ORDONNER l’enregistrement de la déclaration de nationalité française souscrite par Monsieur [H] sur les registres d’état civil français,
ORDONNER la mention prévue à l’article 28 du code civil,
CONDAMNER l’Etat au paiement de la somme de 2000 € au Conseil de Monsieur [H] au titre de l’article 700 du code de procédure civile et de l’article 37 de la loi du 10 juillet 1991 relative à l’aide juridique.
CONDAMNER le trésor public aux entiers dépens de l’instance.
Il fait essentiellement valoir que le motif à l’origine du refus est infondé, s’agissant d’une erreur matérielle actuellement en cours de rectification ; puis qu’il a produit à la procédure un acte régulier au sens de l’article 47 du code civil, précisant que la légalisation n’est pas exigée par cet article. S’agissant des motifs soulevés par le ministère public, il fait valoir qu’il produit les traductions de la taskera accompagnées du document en langue étrangère correspondant, porteur de la formalité de la légalisation et qu’il produira la décision l’ayant confié à l’aide sociale à l’enfance.

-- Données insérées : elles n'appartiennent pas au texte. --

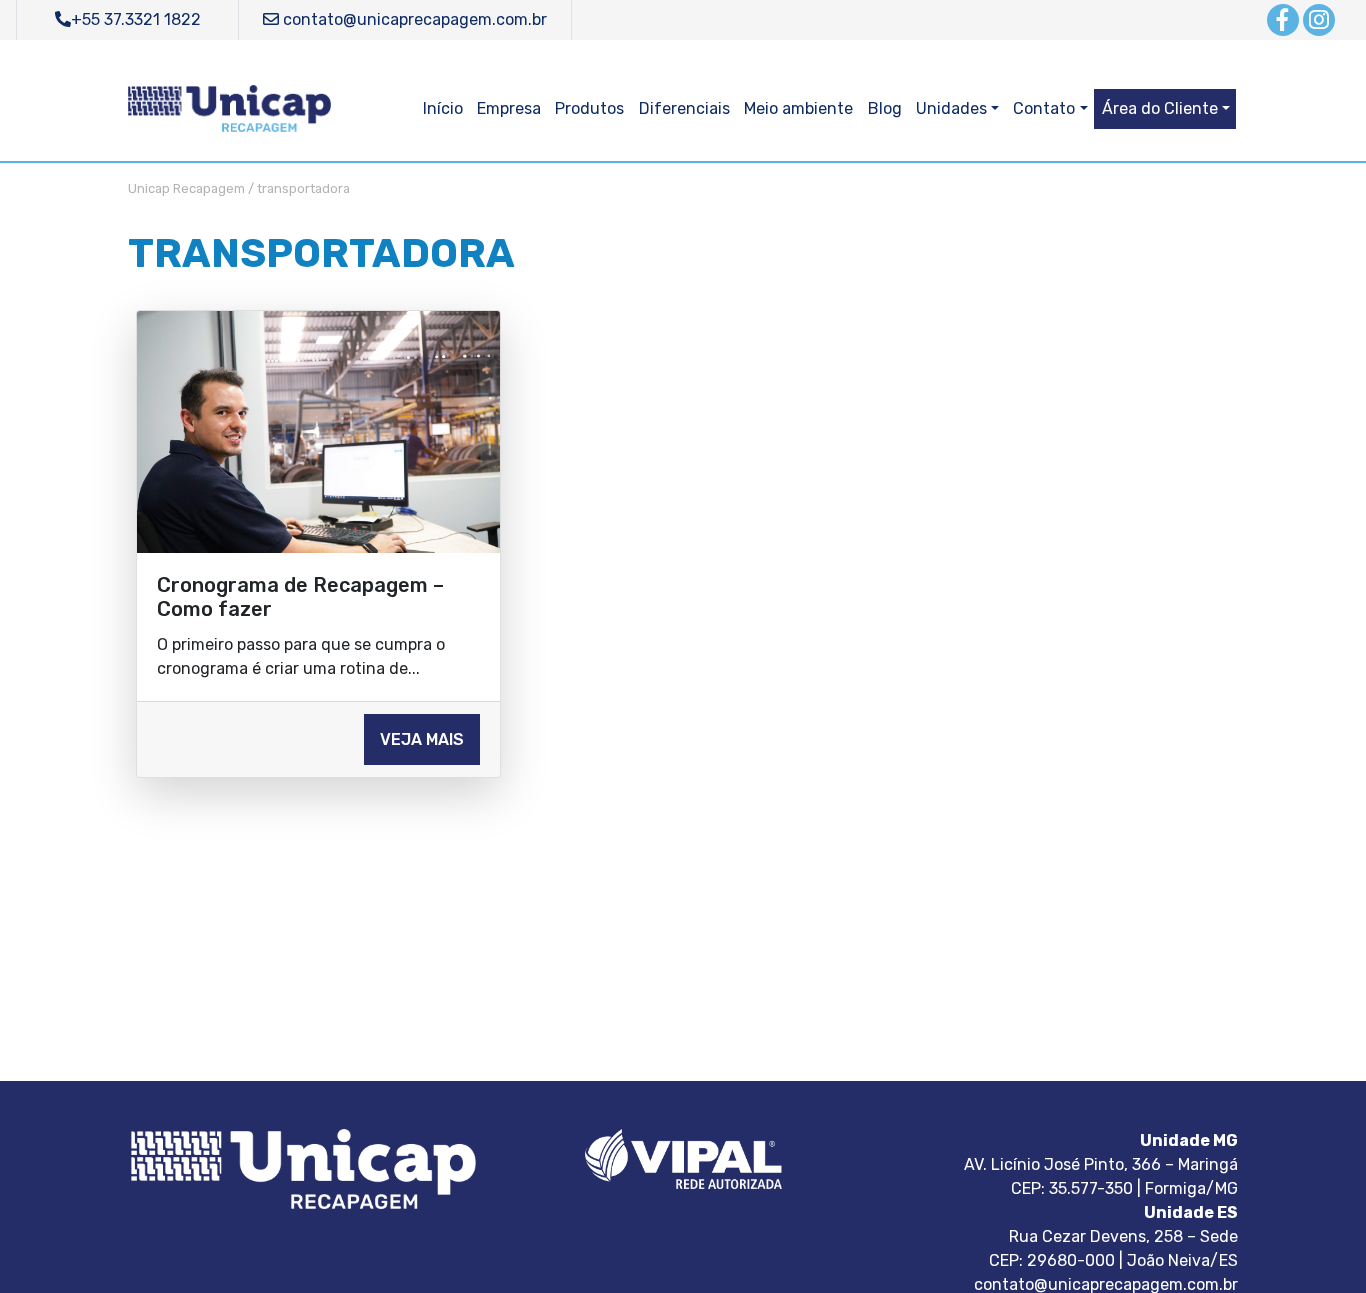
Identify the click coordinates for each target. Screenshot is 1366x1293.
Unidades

Aux termes de ses dernières écritures signifiées par la voie électronique le 23 janvier 2023, auxquelles il convient de se reporter pour l’exposé plus complet de ses moyens, le ministère public demande au tribunal de :
débouter M. [S] [H] de ses demandes ;
juger que M. [S] [H] se disant né le 24 juin 2003 à [Localité 4] en Afghanistan, n’est pas français ;
ordonner la mention prévue par les articles 28 du code civil, 1059 du code de procédure civile et le décret n°65-422 du 1er juin 1965 portant création d’un service central au ministère des affaires étrangères.

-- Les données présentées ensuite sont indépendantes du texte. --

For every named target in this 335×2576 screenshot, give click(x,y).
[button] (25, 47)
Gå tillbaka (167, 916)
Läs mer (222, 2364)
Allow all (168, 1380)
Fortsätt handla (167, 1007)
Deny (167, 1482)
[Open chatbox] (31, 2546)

Le ministère public souligne que bien qu’il le soutienne, le requérant ne produit toujours pas la taskera en langue originale, mais seulement la traduction anglaise et la traduction française de la version anglaise ; qu’il produit encore une traduction en anglais d’une carte d’enregistrement de naissance émise le 1er juillet 2020 accompagnée de la traduction en français de cette traduction en anglais effectuée le 21septembre 2020 par [M] [X] ; que les originaux légalisés ne sont pas produits. Il rappelle aussi que la carte d’enregistrement de naissance, qui est établie à des fins statistiques, n’est pas un document d’état civil.
PAR CES MOTIFS
Le tribunal, statuant publiquement, après débats en chambre du conseil, par jugement contradictoire et en premier ressort, prononcé par mise à disposition au greffe,
DÉBOUTE M. [S] [H] se disant né le 24 juin 2003 à [Localité 4] en Afghanistan de sa demande d’enregistrement de sa demande de nationalité française ;
DIT que M. [S] [H] se disant né le 24 juin 2003 à [Localité 4] en Afghanistan n’est pas français ;
ORDONNE en tant que de besoin les mentions prévues à l’article 28 du Code civil ;
LAISSE les dépens à la charge de M. [S] [H] ;
DEBOUTE M. [S] [H] de toutes ses demandes.